Cendant plans billion-dollar bond deal; Delphi bonds gyrate as it asks court to junk GM, union contracts

By Paul Deckelman and Paul A. Harris

New York, March 31 - Cendant Car Rental Group LLC unveiled plans Friday to sell a cool $1 billion dollars of new bonds, with the mega-deal to be divided up into tranches of eight- and 10-year notes. The deal begins marketing to potential investors on Monday.

But with the echo fading from the mid-week burst of issuance - $4.1 billion equivalent, most of it done in drive-bys on Wednesday - the primary market returned to the near-dormant state that pervaded it throughout most of March.

One issue was priced, as Visant Holding Corp. (Jostens Holding)'s 8¾% bonds due December 2013 came at a significant discount.

In the secondary market Friday, Delphi Corp.'s bonds were seen bouncing around in the wake of the company's expected announcement that it had asked the U.S. Bankruptcy Court for the Southern District of New York for permission to void its union contracts covering about 34,000 hourly workers as part of the bankrupt Troy, Mich.-based automotive electronics manufacturer's larger transformation plan. It also sought court approval for rejecting some supply contracts it has with former corporate parent General Motors Corp. - a potential headache that the struggling carmaker doesn't need right now.

In a market otherwise becalmed by the end of the quarter - a trader suggested that all of the end-of-quarter transactions had been carried out over the previous few sessions and that folks were simply laying low until the new quarter got under way, when many of those "window-dressing" trades will likely be unwound.

GM's own bonds were seen firmer on the session, despite the potential for a ruinous strike by Delphi workers, which would in turn disrupt the steady flow of parts to the Detroit giant, jeopardizing its ability to produce vehicles.

Outside of the automotive sphere, Bally Total Fitness Holding Corp.'s bonds were better as the Chicago-based fitness club operator asked for, and got, more time from its lenders to file its financial reports.

A source on a high-yield syndicate desk marked the broad junk market unchanged to slightly lower on Friday.

Visant at wide end of talk

Friday's sole issue came from class ring company Visant Corp., formerly known as Jostens, Inc.

Visant priced a $350 million issue of 8¾% senior notes due Dec. 1, 2013 (Caa2/expected B-) at 96.005 to yield 9½%, on the wide end of the 9 3/8% area price talk, generating $336 million of proceeds.

Lehman Brothers and Bank of America Securities were joint bookrunners for the dividend-funding and general corporate purposes deal.

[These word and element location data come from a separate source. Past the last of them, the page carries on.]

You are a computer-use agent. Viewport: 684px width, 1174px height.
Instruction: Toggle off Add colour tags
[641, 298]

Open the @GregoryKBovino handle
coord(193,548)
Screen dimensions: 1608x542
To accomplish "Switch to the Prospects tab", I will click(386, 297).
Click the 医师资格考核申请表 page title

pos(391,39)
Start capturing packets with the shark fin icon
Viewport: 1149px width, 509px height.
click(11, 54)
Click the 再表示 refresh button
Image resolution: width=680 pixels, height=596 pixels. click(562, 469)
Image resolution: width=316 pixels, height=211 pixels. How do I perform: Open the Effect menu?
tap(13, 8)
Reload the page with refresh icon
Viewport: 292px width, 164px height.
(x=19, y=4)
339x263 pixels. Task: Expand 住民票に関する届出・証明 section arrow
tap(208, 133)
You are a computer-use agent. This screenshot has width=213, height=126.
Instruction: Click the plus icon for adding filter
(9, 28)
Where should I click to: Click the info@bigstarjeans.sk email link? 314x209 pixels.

Visant was created in October 2004 when Kohlberg Kravis Roberts & Co. LP and affiliates of DLJ Merchant Banking Partners completed transactions which combined the operations of Jostens with Von Hoffmann Holdings Inc., including Von Hoffmann's subsidiary, The Lehigh Press, Inc., and AHC I Acquisition Corp.

A $3.75 billion week

Including Visant's $336 million of proceeds in the tally, the final week of March 2006 came to a close having seen $3.75 billion of dollar-denominated issuance in 10 tranches, stepping up the pace from the previous week's $1.9 billion in eight tranches.

Hence the final week of March was the biggest, in terms of dollar amount of issuance, since the week ending Feb. 3, 2006, which saw $4.1 billion in nine tranches.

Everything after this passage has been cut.